__Task requirements__
Reprint every entry, character for character.

[Start of section]

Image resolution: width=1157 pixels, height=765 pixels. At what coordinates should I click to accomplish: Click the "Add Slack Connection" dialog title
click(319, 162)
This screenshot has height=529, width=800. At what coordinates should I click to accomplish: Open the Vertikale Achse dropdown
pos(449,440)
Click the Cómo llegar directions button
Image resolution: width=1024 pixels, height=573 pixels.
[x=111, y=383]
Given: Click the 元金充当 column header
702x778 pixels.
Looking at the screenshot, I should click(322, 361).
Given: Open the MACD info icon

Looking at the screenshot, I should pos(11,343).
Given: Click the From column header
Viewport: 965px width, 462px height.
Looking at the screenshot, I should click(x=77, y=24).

[End of section]

__Output for this exercise__
Image resolution: width=1157 pixels, height=765 pixels. At what coordinates should I click to accomplish: Click the "Add Slack Connection" dialog title
click(319, 162)
This screenshot has height=529, width=800. At what coordinates should I click to accomplish: Open the Vertikale Achse dropdown
pos(449,440)
Click the Cómo llegar directions button
Image resolution: width=1024 pixels, height=573 pixels.
[x=111, y=383]
Given: Click the 元金充当 column header
702x778 pixels.
Looking at the screenshot, I should click(322, 361).
Given: Open the MACD info icon

Looking at the screenshot, I should pos(11,343).
Given: Click the From column header
Viewport: 965px width, 462px height.
Looking at the screenshot, I should click(x=77, y=24).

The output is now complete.